----- Records supplied

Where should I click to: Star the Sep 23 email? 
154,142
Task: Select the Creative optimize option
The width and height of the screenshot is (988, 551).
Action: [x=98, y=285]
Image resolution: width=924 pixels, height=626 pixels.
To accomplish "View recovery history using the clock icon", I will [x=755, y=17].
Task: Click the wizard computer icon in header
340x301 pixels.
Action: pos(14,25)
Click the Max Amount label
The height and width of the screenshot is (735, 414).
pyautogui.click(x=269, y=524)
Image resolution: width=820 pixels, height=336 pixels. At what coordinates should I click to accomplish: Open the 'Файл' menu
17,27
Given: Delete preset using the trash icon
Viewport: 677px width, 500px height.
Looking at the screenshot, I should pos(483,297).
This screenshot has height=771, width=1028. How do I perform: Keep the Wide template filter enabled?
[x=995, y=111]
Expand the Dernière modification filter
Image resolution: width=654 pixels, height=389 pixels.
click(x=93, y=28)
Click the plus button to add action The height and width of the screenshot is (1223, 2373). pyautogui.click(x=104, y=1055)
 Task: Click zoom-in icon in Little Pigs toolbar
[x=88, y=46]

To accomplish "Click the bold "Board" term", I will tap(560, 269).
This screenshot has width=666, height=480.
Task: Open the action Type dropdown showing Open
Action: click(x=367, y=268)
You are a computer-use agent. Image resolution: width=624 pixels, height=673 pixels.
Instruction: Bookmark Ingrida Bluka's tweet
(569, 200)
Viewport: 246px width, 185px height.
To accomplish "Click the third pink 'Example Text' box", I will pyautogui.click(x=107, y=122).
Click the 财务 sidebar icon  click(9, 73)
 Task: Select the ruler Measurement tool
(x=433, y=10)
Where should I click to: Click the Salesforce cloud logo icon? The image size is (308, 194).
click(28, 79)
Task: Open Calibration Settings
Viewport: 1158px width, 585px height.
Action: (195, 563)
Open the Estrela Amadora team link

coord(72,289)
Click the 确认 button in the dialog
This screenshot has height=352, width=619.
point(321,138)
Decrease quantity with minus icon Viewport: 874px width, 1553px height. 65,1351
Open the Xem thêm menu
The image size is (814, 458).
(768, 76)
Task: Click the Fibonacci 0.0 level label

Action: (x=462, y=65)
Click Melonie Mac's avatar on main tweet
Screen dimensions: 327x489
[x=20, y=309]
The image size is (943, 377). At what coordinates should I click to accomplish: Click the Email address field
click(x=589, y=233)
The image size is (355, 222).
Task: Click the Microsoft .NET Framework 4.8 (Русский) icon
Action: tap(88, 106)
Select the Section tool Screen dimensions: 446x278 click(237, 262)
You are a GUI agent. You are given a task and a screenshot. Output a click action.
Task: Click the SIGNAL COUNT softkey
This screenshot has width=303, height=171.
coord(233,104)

----------

** Work to be completed **
The entire listing is to be reproduced without alteration.

** Reply **
Where should I click to: Star the Sep 23 email? 
154,142
Task: Select the Creative optimize option
The width and height of the screenshot is (988, 551).
Action: [x=98, y=285]
Image resolution: width=924 pixels, height=626 pixels.
To accomplish "View recovery history using the clock icon", I will [x=755, y=17].
Task: Click the wizard computer icon in header
340x301 pixels.
Action: pos(14,25)
Click the Max Amount label
The height and width of the screenshot is (735, 414).
pyautogui.click(x=269, y=524)
Image resolution: width=820 pixels, height=336 pixels. At what coordinates should I click to accomplish: Open the 'Файл' menu
17,27
Given: Delete preset using the trash icon
Viewport: 677px width, 500px height.
Looking at the screenshot, I should pos(483,297).
This screenshot has height=771, width=1028. How do I perform: Keep the Wide template filter enabled?
[x=995, y=111]
Expand the Dernière modification filter
Image resolution: width=654 pixels, height=389 pixels.
click(x=93, y=28)
Click the plus button to add action The height and width of the screenshot is (1223, 2373). pyautogui.click(x=104, y=1055)
 Task: Click zoom-in icon in Little Pigs toolbar
[x=88, y=46]

To accomplish "Click the bold "Board" term", I will tap(560, 269).
This screenshot has width=666, height=480.
Task: Open the action Type dropdown showing Open
Action: click(x=367, y=268)
You are a computer-use agent. Image resolution: width=624 pixels, height=673 pixels.
Instruction: Bookmark Ingrida Bluka's tweet
(569, 200)
Viewport: 246px width, 185px height.
To accomplish "Click the third pink 'Example Text' box", I will pyautogui.click(x=107, y=122).
Click the 财务 sidebar icon  click(9, 73)
 Task: Select the ruler Measurement tool
(x=433, y=10)
Where should I click to: Click the Salesforce cloud logo icon? The image size is (308, 194).
click(28, 79)
Task: Open Calibration Settings
Viewport: 1158px width, 585px height.
Action: (195, 563)
Open the Estrela Amadora team link

coord(72,289)
Click the 确认 button in the dialog
This screenshot has height=352, width=619.
point(321,138)
Decrease quantity with minus icon Viewport: 874px width, 1553px height. 65,1351
Open the Xem thêm menu
The image size is (814, 458).
(768, 76)
Task: Click the Fibonacci 0.0 level label

Action: (x=462, y=65)
Click Melonie Mac's avatar on main tweet
Screen dimensions: 327x489
[x=20, y=309]
The image size is (943, 377). At what coordinates should I click to accomplish: Click the Email address field
click(x=589, y=233)
The image size is (355, 222).
Task: Click the Microsoft .NET Framework 4.8 (Русский) icon
Action: tap(88, 106)
Select the Section tool Screen dimensions: 446x278 click(237, 262)
You are a GUI agent. You are given a task and a screenshot. Output a click action.
Task: Click the SIGNAL COUNT softkey
This screenshot has width=303, height=171.
coord(233,104)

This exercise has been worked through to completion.